[Information shown]

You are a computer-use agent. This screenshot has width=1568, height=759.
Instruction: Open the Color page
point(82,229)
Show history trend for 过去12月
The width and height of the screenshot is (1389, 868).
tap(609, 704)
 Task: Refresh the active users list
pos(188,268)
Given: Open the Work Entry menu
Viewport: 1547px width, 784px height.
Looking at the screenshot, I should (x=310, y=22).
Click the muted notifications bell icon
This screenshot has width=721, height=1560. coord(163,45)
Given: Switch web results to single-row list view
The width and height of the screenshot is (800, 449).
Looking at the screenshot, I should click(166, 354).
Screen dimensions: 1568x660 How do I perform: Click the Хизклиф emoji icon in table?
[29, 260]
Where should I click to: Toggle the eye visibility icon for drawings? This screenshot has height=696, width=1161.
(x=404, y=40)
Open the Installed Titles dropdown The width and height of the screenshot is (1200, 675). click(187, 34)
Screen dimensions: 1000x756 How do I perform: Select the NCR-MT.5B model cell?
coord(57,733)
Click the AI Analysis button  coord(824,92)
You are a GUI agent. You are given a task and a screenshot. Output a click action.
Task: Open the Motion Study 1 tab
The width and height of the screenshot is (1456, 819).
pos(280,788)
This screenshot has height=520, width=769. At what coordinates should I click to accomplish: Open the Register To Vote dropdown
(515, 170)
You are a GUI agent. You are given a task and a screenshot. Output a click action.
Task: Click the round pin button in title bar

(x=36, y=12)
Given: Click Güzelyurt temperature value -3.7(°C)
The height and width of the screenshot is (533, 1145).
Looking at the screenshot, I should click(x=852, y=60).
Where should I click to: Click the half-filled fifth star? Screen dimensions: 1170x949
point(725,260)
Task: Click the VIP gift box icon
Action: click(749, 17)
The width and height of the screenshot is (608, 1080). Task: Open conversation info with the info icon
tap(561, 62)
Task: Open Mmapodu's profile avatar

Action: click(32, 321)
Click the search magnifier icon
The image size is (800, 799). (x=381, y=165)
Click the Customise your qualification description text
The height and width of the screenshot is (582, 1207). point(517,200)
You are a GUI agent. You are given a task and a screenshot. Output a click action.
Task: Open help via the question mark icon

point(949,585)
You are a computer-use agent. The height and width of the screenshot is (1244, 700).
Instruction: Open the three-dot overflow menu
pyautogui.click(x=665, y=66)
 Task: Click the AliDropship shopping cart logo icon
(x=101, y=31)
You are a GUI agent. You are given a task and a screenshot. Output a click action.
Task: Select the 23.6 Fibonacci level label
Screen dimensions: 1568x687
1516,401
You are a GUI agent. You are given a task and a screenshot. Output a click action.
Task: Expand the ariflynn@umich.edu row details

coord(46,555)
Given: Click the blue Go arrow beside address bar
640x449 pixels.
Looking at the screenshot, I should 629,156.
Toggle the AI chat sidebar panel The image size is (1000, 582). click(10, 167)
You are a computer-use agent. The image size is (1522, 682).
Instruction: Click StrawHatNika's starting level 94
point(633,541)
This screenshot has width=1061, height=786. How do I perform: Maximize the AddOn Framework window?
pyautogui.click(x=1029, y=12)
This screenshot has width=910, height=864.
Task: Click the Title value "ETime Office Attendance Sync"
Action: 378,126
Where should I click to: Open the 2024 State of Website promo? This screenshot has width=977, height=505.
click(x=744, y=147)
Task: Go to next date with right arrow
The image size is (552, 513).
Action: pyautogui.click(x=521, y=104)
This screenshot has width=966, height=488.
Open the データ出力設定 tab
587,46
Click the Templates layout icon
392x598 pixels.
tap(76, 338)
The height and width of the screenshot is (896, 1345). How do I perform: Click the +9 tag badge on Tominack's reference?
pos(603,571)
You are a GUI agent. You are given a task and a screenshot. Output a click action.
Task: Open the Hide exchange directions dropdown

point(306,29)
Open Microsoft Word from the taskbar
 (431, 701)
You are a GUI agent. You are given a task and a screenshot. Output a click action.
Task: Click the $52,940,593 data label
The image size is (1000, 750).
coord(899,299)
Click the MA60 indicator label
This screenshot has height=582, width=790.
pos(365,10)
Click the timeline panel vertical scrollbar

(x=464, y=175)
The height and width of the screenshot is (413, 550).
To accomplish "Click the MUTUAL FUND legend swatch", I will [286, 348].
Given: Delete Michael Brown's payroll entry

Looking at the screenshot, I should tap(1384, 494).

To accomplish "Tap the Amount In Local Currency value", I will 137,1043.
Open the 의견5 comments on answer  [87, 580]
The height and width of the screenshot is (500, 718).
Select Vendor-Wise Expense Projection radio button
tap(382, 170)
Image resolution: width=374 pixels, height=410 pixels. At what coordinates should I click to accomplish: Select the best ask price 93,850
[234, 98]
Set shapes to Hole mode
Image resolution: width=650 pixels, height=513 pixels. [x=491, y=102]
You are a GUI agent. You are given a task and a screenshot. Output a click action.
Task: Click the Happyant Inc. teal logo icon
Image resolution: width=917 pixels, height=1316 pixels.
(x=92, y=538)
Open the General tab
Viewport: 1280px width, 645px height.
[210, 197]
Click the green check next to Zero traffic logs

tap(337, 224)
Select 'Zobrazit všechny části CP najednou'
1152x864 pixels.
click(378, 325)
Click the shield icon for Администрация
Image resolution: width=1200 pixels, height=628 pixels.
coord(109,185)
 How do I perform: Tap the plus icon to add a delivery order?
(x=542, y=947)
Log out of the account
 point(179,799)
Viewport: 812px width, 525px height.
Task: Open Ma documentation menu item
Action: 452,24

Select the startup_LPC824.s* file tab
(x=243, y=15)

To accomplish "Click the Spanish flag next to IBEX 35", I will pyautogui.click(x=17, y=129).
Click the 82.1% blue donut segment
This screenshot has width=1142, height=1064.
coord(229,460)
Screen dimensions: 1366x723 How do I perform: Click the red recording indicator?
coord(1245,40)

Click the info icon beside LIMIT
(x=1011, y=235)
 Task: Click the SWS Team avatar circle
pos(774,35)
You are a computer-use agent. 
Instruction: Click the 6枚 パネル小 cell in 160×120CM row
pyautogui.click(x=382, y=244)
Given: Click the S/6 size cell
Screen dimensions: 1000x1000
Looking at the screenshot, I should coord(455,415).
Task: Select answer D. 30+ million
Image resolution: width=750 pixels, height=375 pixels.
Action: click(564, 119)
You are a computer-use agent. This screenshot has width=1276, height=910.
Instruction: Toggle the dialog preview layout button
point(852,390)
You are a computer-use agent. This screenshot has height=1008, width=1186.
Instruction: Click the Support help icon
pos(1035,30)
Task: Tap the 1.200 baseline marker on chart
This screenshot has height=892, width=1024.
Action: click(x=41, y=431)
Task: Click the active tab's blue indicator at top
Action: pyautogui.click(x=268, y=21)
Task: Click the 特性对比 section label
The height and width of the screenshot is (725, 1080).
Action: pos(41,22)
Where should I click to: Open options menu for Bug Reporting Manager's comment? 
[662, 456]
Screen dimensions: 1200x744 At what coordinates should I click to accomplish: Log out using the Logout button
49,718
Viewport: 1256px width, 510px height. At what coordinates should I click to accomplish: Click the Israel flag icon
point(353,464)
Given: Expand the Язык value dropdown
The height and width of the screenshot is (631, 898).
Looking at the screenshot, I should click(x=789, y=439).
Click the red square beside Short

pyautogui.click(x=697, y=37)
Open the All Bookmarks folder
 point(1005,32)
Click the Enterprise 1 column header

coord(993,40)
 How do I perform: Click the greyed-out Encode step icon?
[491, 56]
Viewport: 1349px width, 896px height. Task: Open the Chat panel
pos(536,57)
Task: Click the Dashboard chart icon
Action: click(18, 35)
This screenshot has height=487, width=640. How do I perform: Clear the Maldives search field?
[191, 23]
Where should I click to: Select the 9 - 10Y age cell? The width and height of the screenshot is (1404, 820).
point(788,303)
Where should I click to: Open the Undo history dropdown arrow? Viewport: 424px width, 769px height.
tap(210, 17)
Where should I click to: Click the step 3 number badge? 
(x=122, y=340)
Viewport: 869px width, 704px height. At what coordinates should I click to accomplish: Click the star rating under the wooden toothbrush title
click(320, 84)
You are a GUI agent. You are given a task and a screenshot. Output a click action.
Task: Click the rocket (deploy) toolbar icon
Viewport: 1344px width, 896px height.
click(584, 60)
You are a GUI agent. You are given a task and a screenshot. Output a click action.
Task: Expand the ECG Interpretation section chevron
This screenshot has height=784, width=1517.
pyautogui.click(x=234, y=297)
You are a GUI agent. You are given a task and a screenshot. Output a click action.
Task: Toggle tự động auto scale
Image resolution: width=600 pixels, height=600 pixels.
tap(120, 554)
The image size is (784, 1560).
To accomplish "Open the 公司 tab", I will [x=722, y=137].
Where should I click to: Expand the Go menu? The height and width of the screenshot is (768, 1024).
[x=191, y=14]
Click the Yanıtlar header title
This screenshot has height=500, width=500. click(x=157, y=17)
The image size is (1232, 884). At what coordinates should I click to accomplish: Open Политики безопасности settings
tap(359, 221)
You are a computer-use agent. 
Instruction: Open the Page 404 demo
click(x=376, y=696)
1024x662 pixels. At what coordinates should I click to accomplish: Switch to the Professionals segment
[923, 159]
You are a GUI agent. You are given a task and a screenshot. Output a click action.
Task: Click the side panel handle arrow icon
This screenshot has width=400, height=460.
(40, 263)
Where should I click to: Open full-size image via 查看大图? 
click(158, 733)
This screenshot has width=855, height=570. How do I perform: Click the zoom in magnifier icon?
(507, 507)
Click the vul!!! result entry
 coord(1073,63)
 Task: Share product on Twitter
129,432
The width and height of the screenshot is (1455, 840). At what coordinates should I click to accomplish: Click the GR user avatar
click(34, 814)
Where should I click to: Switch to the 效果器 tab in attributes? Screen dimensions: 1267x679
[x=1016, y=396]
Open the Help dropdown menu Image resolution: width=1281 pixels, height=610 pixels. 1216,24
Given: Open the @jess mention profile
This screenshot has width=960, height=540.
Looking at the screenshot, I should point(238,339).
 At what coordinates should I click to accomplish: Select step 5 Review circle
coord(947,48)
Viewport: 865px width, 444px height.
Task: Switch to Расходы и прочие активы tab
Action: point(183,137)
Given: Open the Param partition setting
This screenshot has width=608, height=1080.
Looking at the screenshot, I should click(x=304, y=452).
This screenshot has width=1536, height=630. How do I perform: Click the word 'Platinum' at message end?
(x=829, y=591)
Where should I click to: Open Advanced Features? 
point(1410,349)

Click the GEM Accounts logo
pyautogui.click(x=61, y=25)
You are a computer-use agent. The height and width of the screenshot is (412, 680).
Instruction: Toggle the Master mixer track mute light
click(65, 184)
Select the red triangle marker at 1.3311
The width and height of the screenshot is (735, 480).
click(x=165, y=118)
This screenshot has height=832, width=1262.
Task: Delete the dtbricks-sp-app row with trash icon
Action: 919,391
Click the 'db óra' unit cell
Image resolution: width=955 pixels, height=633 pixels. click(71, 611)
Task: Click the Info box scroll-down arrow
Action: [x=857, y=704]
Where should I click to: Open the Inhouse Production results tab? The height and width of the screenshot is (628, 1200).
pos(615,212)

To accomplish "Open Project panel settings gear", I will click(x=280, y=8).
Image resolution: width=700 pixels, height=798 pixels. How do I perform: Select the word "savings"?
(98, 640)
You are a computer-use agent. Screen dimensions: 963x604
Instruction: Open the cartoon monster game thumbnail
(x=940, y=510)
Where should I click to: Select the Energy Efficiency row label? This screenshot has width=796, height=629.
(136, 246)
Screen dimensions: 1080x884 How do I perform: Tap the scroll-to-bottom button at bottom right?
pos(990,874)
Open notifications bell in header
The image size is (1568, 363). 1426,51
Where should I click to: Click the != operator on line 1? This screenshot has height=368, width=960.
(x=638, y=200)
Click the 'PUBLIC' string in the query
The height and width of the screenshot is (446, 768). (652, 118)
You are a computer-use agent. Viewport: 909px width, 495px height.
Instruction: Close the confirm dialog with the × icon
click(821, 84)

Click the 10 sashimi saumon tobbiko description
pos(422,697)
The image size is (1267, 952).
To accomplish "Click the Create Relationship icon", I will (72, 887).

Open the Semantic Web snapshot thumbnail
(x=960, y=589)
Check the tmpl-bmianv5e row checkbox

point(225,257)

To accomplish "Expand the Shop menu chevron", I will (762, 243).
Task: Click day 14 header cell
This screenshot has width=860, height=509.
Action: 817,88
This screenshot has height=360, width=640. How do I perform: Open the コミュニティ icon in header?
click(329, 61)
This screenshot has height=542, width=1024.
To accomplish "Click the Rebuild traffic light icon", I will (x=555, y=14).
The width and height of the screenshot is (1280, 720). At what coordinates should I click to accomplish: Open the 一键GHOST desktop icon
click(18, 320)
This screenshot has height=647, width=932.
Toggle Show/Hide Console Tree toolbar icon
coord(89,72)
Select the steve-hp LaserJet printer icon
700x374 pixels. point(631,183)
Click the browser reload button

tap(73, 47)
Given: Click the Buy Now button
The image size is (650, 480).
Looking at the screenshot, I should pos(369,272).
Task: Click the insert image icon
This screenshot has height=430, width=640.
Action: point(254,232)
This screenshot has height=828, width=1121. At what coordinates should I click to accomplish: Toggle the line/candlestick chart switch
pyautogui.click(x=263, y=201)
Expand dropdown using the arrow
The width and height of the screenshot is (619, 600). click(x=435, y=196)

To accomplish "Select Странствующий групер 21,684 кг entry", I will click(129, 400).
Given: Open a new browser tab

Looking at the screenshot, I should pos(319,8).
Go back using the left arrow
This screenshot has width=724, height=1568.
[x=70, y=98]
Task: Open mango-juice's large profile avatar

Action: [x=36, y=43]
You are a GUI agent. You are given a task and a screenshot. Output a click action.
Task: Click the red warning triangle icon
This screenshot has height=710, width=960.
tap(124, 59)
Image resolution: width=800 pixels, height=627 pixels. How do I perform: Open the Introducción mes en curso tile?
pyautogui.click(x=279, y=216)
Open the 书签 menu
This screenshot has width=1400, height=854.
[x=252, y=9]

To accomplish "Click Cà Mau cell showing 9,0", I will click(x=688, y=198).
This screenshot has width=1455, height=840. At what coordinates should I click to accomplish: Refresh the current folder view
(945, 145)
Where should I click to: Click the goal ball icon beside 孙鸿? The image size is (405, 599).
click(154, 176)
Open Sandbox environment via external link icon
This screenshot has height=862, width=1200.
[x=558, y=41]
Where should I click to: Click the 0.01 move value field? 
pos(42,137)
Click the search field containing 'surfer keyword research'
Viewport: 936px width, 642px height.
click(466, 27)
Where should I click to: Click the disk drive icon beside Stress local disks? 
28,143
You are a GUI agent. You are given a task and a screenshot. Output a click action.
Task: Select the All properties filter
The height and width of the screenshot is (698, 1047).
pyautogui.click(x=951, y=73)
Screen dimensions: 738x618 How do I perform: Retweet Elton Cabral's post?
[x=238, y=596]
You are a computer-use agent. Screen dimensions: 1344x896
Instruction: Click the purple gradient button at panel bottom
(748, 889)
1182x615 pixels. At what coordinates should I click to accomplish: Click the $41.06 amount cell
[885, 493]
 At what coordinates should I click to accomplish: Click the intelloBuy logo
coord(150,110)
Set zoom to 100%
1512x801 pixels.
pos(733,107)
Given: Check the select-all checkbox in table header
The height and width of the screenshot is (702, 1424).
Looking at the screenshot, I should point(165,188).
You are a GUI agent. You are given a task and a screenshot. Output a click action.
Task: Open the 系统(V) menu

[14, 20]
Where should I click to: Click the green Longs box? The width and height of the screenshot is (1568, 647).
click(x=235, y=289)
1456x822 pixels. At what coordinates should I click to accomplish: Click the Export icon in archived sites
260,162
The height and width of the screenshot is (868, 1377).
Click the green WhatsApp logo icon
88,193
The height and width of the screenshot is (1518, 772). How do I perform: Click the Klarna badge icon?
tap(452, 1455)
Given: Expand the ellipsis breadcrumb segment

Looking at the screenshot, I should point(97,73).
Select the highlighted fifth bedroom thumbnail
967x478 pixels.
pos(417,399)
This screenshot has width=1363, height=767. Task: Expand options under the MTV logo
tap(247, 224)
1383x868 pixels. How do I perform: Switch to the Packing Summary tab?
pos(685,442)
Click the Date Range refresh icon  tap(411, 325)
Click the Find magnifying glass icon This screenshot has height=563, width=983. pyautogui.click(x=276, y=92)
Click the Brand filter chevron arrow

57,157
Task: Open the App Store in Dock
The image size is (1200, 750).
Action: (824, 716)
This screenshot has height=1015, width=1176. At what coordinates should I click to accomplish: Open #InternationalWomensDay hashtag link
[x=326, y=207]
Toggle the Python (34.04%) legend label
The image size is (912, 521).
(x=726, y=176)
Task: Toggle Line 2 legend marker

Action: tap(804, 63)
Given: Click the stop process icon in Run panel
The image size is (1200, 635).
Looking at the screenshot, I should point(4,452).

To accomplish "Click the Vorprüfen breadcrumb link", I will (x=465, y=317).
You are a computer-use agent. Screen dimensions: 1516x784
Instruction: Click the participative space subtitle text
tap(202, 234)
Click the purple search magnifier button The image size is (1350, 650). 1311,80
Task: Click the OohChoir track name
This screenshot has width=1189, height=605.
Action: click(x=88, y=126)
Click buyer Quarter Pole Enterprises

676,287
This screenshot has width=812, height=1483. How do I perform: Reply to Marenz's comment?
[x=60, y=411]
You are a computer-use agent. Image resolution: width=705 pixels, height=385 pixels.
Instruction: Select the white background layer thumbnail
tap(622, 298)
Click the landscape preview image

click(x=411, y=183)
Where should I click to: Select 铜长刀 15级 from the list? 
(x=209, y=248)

[/Information shown]

Reproduce every line from the preceding data in which the word "section" can be found.

Task: Click the 特性对比 section label
Task: Expand the ECG Interpretation section chevron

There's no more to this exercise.